Over the past few years, I have helped some clients to improve their teams’ setup and structure, and found that there are more criteria that the Scrum Guide only hints at but never mentioned explicitly.

Have few dependencies

While Scrum expects the team to be able to provide the product increment on their own, corporate reality often sees products with a scope much larger than what a single team can produce in reasonable time.
You may have read about scaling approaches like LeSS, and their call for feature teams. Rare is the product, though, where splitting into features is possible the moment your start with Scrum.


To alleviate the situation, I look for a setup where inter-team dependencies are as few as possible. In an ideal case, this means that the team has one team to receive input from and one more team to deliver output to.
For work to flow, the team has to be independent from other teams. Define your teams so that their scope covers a large, uninterrupted piece of the value chain, and integrate technical concerns as much as possible.
That way, you will reduce the number of handovers both in planning and in the actual work done.

Stay together

In a corporate environment, projects start and stop all the time.
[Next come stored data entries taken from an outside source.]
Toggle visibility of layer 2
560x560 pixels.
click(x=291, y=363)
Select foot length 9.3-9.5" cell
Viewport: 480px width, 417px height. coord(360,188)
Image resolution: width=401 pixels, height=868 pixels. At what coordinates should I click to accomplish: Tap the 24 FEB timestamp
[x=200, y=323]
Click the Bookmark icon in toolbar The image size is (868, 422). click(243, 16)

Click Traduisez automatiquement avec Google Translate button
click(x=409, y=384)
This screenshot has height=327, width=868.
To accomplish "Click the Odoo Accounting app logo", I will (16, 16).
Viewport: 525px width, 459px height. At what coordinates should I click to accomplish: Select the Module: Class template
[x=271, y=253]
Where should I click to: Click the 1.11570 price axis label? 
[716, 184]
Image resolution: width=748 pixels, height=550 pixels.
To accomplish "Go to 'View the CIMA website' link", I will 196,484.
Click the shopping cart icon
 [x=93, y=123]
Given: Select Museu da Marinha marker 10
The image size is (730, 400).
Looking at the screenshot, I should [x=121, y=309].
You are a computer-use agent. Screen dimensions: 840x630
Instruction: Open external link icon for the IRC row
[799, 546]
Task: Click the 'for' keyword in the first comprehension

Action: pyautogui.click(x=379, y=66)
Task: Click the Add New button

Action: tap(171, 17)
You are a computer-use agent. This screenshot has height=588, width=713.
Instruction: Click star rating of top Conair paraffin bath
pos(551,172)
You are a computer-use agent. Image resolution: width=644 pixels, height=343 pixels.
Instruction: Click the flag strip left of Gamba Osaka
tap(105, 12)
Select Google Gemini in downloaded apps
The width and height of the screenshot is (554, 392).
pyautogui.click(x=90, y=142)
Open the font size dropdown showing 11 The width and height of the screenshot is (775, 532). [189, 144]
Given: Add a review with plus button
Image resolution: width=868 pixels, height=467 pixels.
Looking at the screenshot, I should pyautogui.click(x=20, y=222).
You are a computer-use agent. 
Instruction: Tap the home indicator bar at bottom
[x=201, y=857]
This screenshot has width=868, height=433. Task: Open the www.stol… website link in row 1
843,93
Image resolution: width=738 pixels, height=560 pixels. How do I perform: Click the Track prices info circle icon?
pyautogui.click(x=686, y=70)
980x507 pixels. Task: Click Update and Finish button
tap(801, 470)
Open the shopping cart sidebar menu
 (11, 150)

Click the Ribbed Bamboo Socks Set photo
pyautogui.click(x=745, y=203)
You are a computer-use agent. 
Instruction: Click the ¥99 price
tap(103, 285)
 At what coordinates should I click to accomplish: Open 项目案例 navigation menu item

Project managers vie for resources, eyes on the deadline, not on the social effects. For team members, this means that today’s colleague may be gone tomorrow – so each of them looks out for their own piece of work first and foremost.
When introducing Scrum in such an environment, I emphasize the twin values of stability and reliability.
It takes a stable environment for employees to benefit from investing in the team’s success rather than their own achievements. Team members learn to trust each other over time and start to co-operate. In a stable teams, members can learn each other’s abilities and preferences – and that’s what it takes to get better.
Reliability, meanwhile, means that team members are on the team, period. Splitting people between projects eats up time beyond the numbers in your spreadsheet, as it introduces interruptions in the form of urgent requests from outside projects.
Now, any corporation worth the name will have a complex resource distribution in place already, and you will be hard pressed to change it all at once. What to do?
Allot people to the product as much as possible, and encourage them to block fixed slots of time for working on the product. If necessary, suggest they turn off phones, chat and mail clients; empower them to postpone dealing with incoming requests till team time is over.
That way, their team can learn rely on them, and teamwork improves.

Learn from each other

Remember what the Scrum Guide said? “Teams organize and manage their own work.”
It takes a certain level of experience to do that, and I have frequently heard managers or Scrum Masters complain that their team is not yet ready for this level of freedom – and next coordinate the work themselves, trampling the sprouts of self-organization.
So, it takes experience for the team to self-organize, and it takes laissez-faire.
The best teams I worked with did not consist of veterans only, though, since less experienced team members bring two crucial factors to the team: By embracing their curiosity, they challenge long-standing practices; by working with several of their more senior colleagues, they foster communication.
So, when building a team, I look for a good mix of old hands and new to make learning happen and self-organization possible, while still having all the skills to actually build the product.

Make work flow

This concludes my thoughts about criteria to watch out for when building great teams:
reliabilty, stability, experience, cross-functionality and independence.


So, when you are next thinking about how to improve your team, just think “Teams R SEXI”, and you are well on your way:


Reliable
Stable
Experienced adequately
X-functional and
Independent


Mind, though, that these criteria are strongly skewed towards the organizational perspective and pay no heed to the more mushy, social criteria that are well worth considering as well.

What criteria do you apply to find your teams? Did you go at it from an entirely different angle? 
I am looking forward to your comments.